Let us expand on their analysis.  The forces that now lead the Islamic State received their arms from the American Empire (i.e. the United States, NATO, and their allies) in order to take part in the overthrow of President Assad in Syria, and then they captured arms that had been sent by the US to Iraq in order to overthrow President Sadam Hussein.  And then there is Boko Haram and Al-Shabab in Africa who are inspired by the Islamic State even through they lack the heavy weapons.  But let us expand in time as well as in space.  The Islamic State is a successor to Al Quaeda and Osama Bin Laden who got their arms and training in the beginning as part of the war of the American Empire against the Russians in Afghanistan.  And Sadam Hussein was armed by the American Empire as part of their war against the Iran that came after they had overthrown the legitimate democracy of Mossadegh.

And so, over time, the West’s culture of war has reproduced its mirror image in the Middle East – another military empire.  One culture of war has armed, trained and justified another.  One must say “justified” because the Islamic State, like its predecessor Al Quaeda, attracts its recruits by promising to rid the region of the American Empire!

Perhaps, some readers will be shocked to consider the Islamic State as the mirror image of the American Empire.  But think carefully.  Which one has killed the most people?  Which one has produced the most inter-tribal, inter-religious, inter-ethnic conflicts?  And is it better to kill with drones than by beheading?

> Entries:
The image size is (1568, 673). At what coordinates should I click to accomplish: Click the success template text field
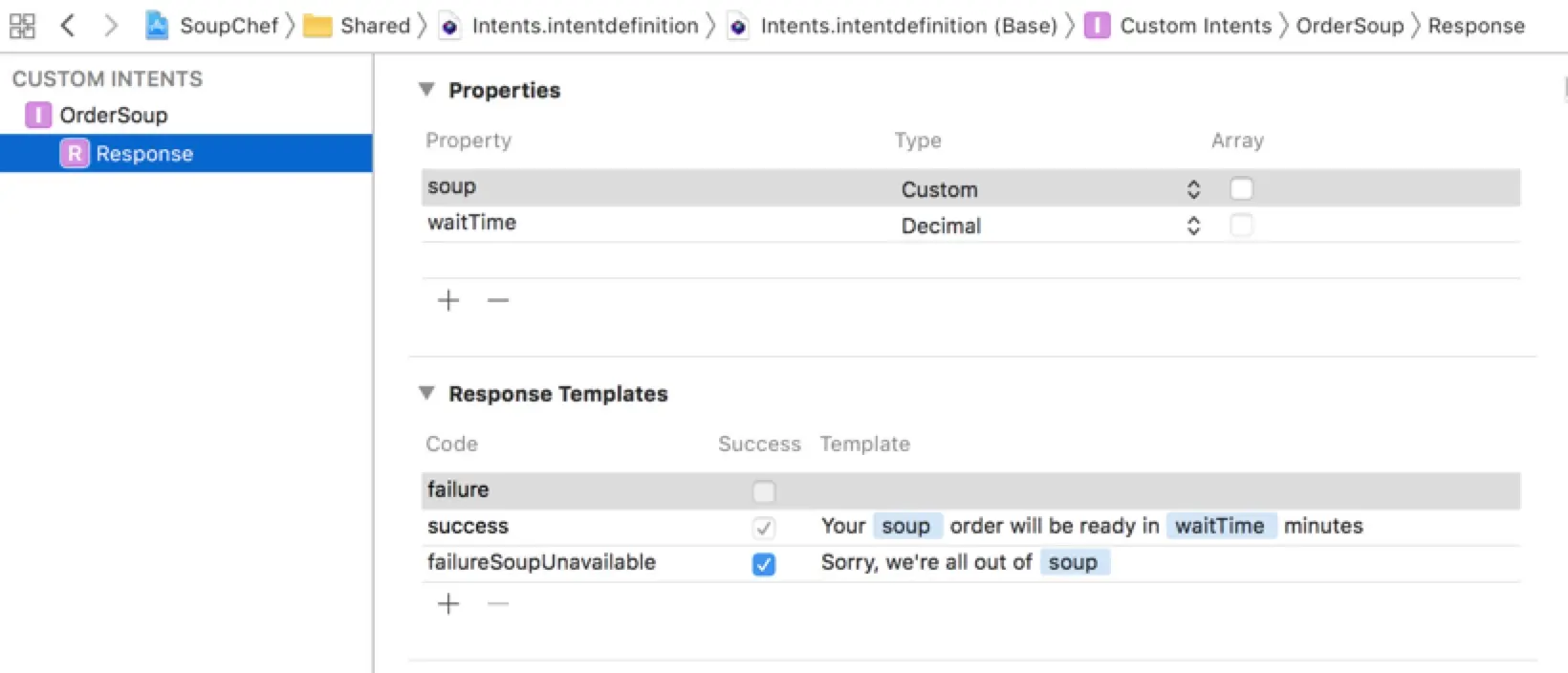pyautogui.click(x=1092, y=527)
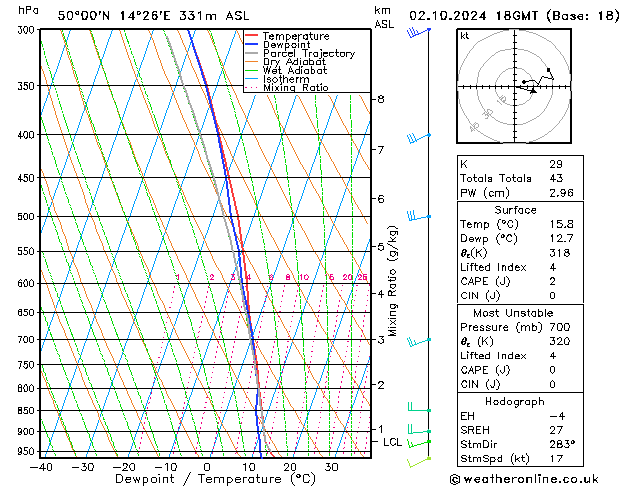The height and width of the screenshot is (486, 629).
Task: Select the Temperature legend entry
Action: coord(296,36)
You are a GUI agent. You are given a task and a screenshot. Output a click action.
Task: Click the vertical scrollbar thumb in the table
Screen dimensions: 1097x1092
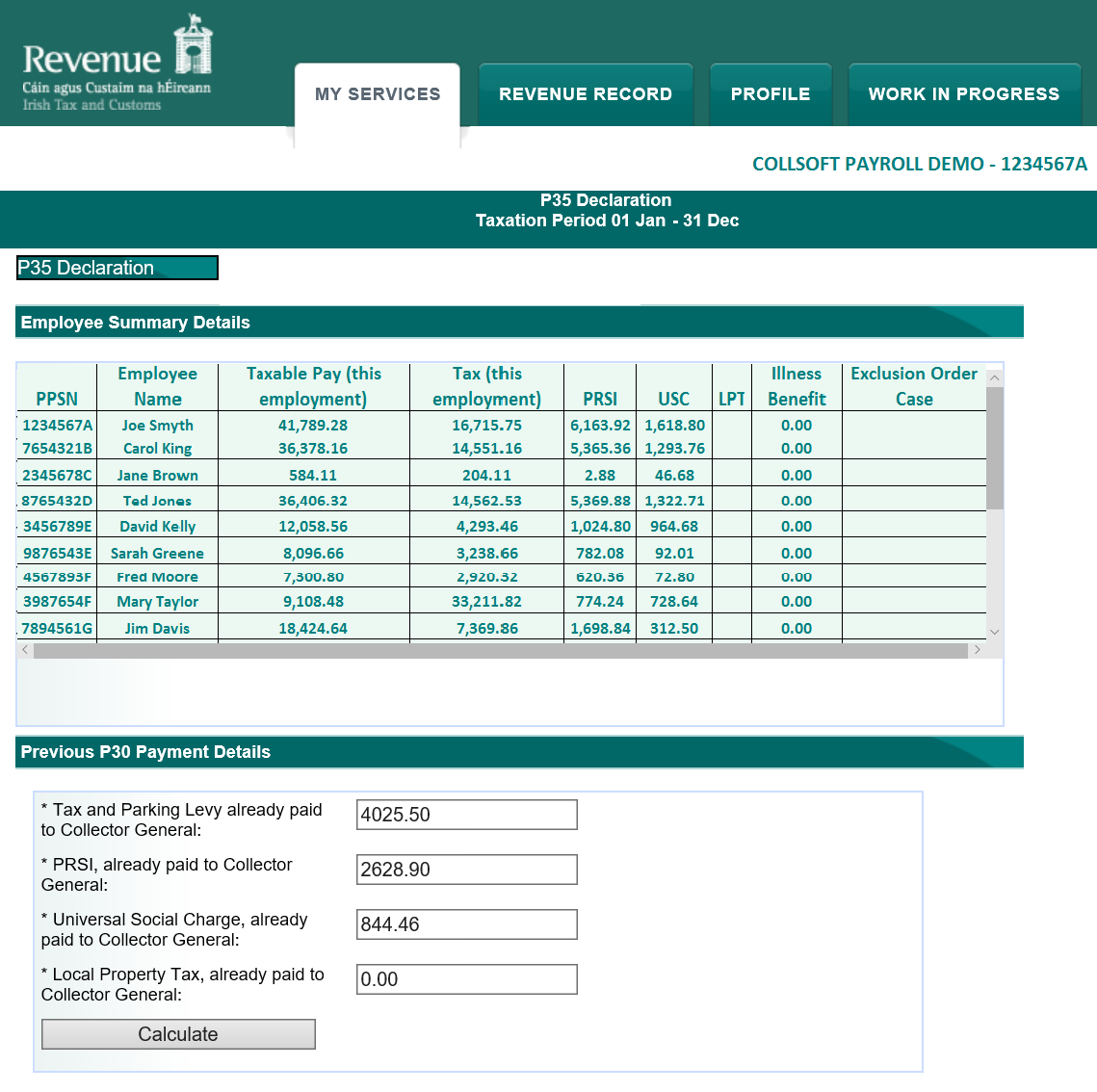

...

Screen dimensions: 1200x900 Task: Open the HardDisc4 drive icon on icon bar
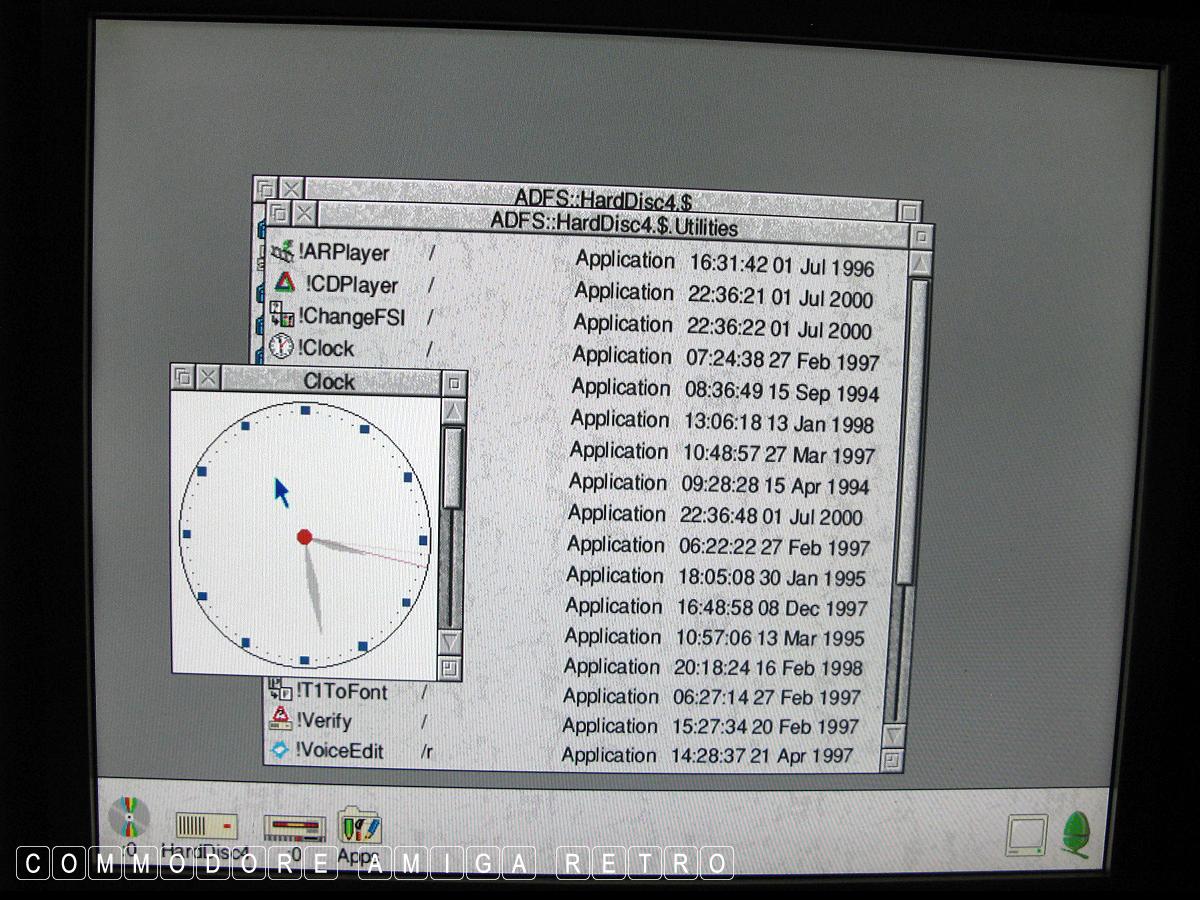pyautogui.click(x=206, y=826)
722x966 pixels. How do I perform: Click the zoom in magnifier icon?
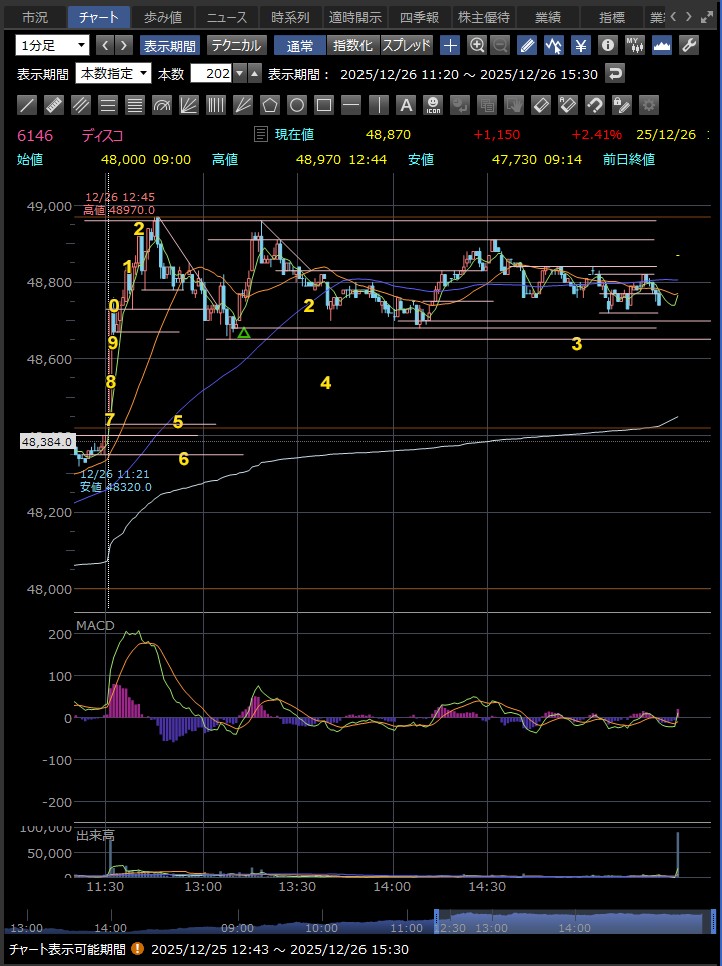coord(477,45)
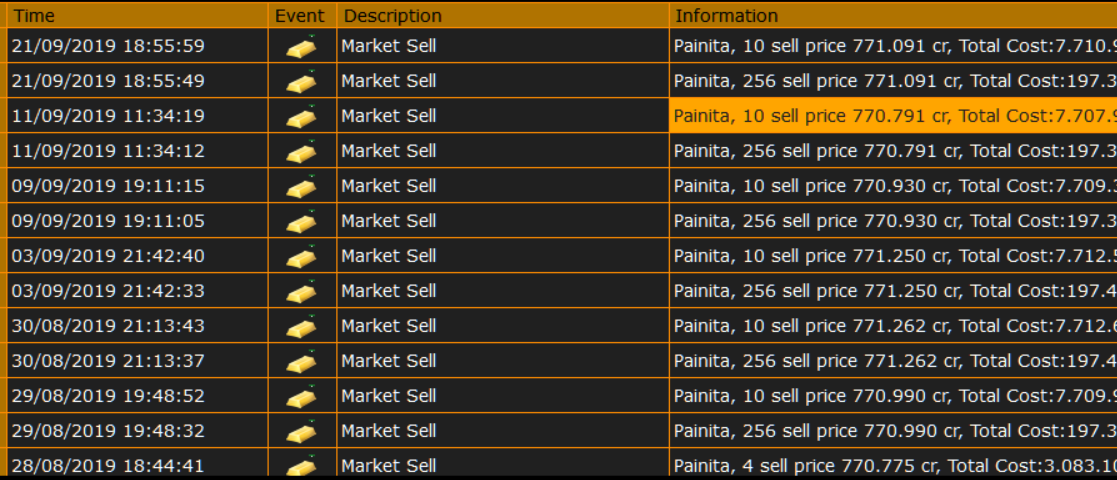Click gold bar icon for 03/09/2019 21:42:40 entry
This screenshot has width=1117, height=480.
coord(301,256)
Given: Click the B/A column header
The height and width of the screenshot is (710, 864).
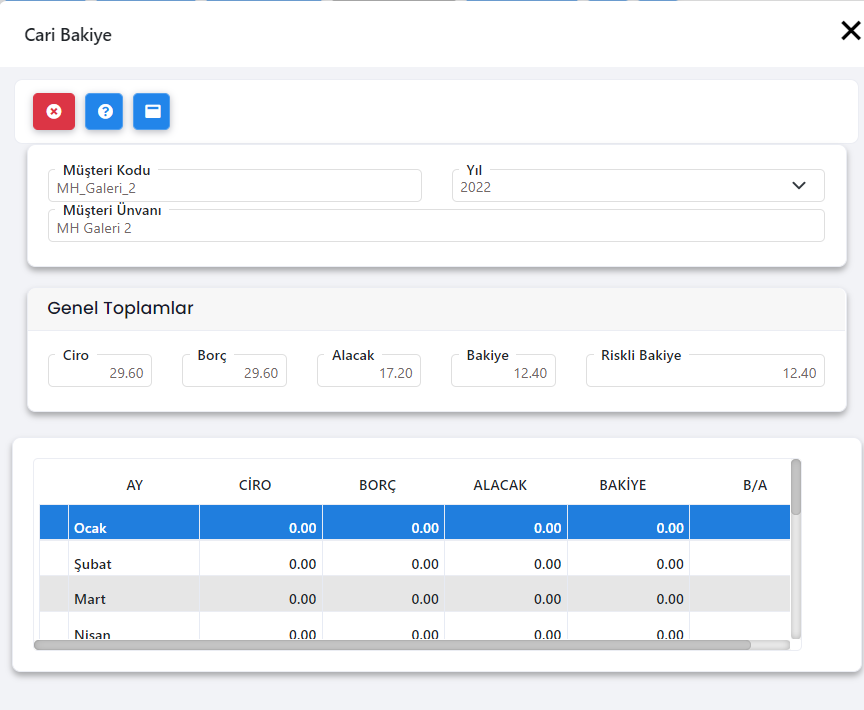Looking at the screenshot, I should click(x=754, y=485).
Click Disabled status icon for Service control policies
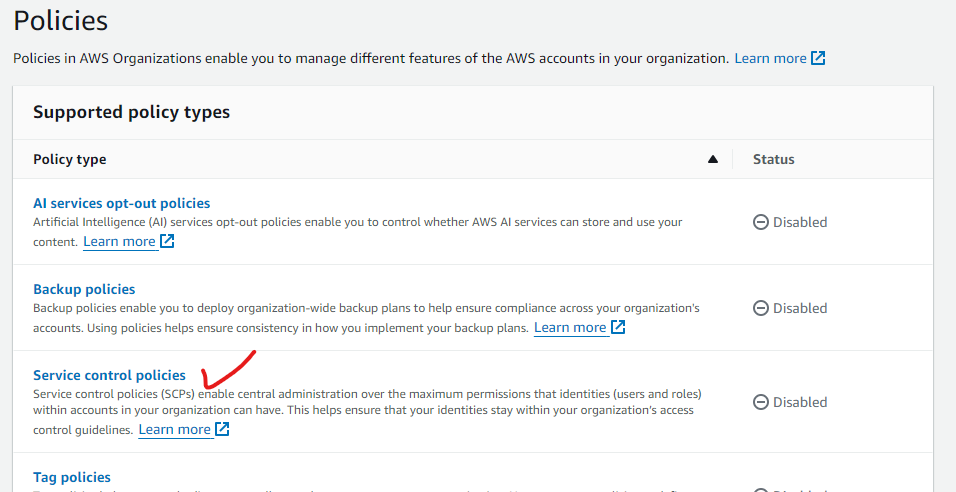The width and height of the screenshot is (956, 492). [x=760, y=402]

> Written problem A:
Retype the passage on the Islamic State word for word, everything from "Perhaps, some readers" down to "than by beheading?".
> Written problem B:
In the listing, take everything from the line containing "You are a GUI" down to the line containing "Screen dimensions: 1097x1092" and switch "scrollbar" to "slider", leaving the rest of those lines as they are. Give only those lines.
The listing has no connection to the passage about the Islamic State.

> Result A:
Perhaps, some readers will be shocked to consider the Islamic State as the mirror image of the American Empire.  But think carefully.  Which one has killed the most people?  Which one has produced the most inter-tribal, inter-religious, inter-ethnic conflicts?  And is it better to kill with drones than by beheading?

> Result B:
You are a GUI agent. You are given a task and a screenshot. Output a click action.
Task: Click the vertical slider thumb in the table
Screen dimensions: 1097x1092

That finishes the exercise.